Senior Director, Quality Systems & Compliance

Location: Remote (San Diego/Hybrid -West Coast preferred, not required)

Position Overview

This role leads Quality Systems and Compliance, with responsibility for designing and implementing a Quality Management System (QMS) that supports current clinical development programs and the organization’s growing pipeline.

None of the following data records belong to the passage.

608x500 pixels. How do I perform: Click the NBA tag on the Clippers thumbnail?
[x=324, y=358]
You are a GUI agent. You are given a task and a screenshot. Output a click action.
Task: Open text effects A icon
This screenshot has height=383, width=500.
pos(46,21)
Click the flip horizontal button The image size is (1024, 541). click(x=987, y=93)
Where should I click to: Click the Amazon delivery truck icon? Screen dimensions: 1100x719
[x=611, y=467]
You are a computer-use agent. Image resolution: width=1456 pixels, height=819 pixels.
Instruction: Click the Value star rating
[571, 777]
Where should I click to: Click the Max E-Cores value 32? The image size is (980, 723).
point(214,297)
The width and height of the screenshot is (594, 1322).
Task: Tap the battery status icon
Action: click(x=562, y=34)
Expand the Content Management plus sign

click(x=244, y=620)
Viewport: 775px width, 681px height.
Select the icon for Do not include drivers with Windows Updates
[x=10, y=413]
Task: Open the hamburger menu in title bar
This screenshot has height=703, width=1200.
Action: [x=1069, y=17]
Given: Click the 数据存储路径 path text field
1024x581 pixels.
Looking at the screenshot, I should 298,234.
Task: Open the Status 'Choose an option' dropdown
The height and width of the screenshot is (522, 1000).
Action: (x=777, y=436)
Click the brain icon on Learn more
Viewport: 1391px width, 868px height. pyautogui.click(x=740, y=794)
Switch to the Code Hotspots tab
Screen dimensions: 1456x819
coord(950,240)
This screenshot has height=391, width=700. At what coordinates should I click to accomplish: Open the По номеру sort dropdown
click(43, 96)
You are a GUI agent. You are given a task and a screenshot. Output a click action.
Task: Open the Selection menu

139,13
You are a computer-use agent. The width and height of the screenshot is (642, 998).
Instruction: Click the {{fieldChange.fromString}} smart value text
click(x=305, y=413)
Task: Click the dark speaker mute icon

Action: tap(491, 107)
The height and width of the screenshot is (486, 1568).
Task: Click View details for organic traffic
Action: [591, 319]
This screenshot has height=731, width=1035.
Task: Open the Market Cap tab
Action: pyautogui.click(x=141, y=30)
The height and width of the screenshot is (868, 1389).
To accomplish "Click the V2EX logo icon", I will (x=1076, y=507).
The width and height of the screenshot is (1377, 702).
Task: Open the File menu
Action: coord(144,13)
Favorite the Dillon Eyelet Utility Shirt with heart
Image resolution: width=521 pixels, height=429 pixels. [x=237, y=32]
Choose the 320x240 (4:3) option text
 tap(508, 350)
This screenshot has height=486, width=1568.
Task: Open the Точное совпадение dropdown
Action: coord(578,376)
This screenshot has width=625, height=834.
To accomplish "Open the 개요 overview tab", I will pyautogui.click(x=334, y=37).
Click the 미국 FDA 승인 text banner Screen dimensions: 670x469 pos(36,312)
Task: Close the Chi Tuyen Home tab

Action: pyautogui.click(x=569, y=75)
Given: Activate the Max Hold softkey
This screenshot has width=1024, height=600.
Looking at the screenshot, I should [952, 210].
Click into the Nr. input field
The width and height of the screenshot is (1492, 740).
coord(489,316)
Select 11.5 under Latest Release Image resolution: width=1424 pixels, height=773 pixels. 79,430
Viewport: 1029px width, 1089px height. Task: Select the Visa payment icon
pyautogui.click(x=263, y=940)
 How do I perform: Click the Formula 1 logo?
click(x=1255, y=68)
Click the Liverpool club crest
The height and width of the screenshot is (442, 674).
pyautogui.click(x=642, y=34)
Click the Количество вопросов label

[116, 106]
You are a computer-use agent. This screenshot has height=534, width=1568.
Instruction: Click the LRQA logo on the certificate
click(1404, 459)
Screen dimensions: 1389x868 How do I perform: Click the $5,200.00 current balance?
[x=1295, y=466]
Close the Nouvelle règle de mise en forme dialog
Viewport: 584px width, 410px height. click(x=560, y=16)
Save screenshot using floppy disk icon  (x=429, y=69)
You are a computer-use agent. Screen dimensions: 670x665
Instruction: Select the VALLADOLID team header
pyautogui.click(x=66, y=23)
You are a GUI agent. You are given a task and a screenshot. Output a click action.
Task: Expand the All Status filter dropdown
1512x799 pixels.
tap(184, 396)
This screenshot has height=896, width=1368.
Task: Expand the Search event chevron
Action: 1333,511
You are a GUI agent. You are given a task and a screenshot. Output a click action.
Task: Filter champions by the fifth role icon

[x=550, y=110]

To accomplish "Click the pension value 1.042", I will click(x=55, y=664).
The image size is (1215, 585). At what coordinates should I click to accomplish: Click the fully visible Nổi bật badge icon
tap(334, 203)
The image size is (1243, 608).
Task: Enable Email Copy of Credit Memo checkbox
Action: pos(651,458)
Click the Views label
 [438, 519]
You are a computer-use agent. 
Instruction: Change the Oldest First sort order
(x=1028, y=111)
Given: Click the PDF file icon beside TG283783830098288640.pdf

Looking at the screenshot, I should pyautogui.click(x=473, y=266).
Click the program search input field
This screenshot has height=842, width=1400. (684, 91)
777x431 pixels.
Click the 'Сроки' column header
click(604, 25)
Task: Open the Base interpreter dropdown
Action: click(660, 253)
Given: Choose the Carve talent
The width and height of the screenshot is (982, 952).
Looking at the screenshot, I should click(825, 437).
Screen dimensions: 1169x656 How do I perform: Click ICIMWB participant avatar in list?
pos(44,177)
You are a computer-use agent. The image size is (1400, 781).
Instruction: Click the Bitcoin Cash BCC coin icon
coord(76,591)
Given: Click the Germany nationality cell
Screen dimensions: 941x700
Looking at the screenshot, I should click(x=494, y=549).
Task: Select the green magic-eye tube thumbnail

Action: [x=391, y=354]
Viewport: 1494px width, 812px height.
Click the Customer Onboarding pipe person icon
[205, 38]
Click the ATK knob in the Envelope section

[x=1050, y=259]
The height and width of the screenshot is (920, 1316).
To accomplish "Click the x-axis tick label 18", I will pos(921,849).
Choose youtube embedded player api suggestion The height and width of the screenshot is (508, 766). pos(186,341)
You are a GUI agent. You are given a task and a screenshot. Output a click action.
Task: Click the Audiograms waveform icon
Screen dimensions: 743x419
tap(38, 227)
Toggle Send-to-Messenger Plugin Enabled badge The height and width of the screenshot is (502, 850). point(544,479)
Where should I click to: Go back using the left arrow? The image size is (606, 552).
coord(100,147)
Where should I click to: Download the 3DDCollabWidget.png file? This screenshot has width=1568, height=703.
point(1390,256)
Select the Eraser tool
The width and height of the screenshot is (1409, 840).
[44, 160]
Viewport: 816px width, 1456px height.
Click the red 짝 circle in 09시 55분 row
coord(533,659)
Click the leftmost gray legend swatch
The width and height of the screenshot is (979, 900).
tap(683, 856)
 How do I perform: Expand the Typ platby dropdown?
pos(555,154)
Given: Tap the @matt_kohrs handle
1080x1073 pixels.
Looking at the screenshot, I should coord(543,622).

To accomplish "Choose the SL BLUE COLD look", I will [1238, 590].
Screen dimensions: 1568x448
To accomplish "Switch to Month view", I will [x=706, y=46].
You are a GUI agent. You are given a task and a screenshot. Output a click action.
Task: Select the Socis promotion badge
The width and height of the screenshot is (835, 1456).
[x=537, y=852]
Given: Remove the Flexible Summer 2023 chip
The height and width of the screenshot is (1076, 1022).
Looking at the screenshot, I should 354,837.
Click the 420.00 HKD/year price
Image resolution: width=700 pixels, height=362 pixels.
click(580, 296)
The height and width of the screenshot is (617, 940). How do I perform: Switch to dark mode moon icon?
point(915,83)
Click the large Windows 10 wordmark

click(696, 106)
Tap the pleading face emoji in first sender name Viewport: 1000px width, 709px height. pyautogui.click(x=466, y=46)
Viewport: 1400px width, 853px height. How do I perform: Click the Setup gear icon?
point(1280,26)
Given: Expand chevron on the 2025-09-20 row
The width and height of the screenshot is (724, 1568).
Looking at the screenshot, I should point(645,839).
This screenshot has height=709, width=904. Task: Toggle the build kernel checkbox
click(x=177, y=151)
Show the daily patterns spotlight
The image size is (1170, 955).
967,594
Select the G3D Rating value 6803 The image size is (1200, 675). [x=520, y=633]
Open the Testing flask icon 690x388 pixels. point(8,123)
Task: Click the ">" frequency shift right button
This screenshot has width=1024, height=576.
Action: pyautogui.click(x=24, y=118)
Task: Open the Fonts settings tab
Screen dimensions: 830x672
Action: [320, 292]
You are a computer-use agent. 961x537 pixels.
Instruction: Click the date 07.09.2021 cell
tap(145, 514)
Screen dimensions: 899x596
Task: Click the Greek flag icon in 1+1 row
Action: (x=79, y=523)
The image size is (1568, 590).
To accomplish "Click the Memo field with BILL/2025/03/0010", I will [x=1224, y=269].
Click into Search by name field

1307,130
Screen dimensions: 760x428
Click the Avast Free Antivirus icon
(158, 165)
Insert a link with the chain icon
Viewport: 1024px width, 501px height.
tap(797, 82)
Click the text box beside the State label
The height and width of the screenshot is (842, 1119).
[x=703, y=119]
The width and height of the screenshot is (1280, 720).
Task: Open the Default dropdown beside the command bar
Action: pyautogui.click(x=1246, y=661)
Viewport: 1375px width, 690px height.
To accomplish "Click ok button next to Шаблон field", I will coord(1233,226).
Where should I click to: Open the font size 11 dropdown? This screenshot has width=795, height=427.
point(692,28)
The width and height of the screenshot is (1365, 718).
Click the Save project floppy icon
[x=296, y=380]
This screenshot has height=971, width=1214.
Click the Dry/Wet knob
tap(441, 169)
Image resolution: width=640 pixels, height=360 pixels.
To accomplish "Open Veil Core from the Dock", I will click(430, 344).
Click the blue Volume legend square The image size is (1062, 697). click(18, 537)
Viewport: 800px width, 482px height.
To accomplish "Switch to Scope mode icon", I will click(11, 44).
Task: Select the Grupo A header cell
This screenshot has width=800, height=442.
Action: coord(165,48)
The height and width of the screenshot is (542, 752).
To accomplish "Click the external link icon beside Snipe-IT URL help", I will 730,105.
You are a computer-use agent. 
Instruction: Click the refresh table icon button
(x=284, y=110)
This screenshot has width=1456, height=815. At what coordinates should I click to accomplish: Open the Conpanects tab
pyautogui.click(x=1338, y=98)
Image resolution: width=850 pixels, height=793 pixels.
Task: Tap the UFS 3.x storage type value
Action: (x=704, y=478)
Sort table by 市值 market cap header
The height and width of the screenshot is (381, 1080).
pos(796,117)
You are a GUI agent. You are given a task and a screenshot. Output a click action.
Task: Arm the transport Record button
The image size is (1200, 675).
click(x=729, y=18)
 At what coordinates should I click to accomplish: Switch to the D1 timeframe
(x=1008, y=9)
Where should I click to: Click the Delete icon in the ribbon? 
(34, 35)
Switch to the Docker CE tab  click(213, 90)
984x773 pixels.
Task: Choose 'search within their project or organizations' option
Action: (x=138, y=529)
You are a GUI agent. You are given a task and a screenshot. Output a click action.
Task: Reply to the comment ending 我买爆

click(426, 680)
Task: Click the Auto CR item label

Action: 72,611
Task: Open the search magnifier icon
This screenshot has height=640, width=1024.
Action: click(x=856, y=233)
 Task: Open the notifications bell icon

The role partners closely with Regulatory, Medical, Clinical, R&D, and Technology leadership to ensure quality systems enable innovation, maintain compliance, and support continuous inspection readiness across U.S. and global clinical programs.

Key Responsibilities

• Lead the design, implementation, and ongoing effectiveness of the Quality Management System (QMS).
• Establish policies, procedures, and governance frameworks covering core quality processes, including document control, change management, deviations, CAPA, training, and risk management.
• Act as a strategic quality partner to Regulatory, Medical, Clinical Operations, R&D, and CMC teams.
• Define and execute a quality roadmap that translates regulatory and quality requirements into practical, scalable operating models aligned with current compliance needs and future organizational growth.
• Partner with Regulatory and Clinical teams to ensure quality systems support global clinical trial programs, including alignment across regions.
• Proactively identify and mitigate compliance risk through data-driven monitoring and governance.
• Define key quality metrics and dashboards to monitor system health, compliance trends, and continuous improvement opportunities.
• Foster a culture of accountability, transparency, and quality ownership across the organization.
• Provide quality oversight and coordination for health authority interactions, internal audits, and third-party audits, as applicable.
• Ensure inspection readiness for U.S. and global clinical programs through established quality systems, governance, and cross-functional alignment.

Qualifications

• Bachelor’s degree in chemistry, biology, engineering, or related health science.
• 10+ years of progressive experience in Quality Systems, Compliance, and/or Quality leadership within a regulated industry. 
• Experience designing, implementing, or improving Quality Management Systems.
• Experience leading initiatives, projects, or teams in matrixed or growing organizations.
• Experience partnering with cross-functional teams, including Regulatory, Medical, Clinical Operations, R&D, and Technology.
• Strong understanding of risk-based quality systems and continuous improvement concepts.
• Ability to define and use quality metrics to monitor system performance and compliance trends.
• Clear, effective communicator with the ability to influence and align stakeholders.
• Comfortable operating in environments with evolving processes and priorities.
• Experience with electronic quality management systems (eQMS); Veeva experience a plus.
• Familiarity with global regulatory expectations applicable to clinical development, including U.S. and international considerations.
• Working knowledge of GCP and applicable GMP principles as they relate to clinical quality systems.
• Experience supporting inspection readiness, audits, or regulatory interactions through quality systems and cross-functional collaboration.
• Demonstrated ability to translate regulatory and quality requirements into practical, scalable processes.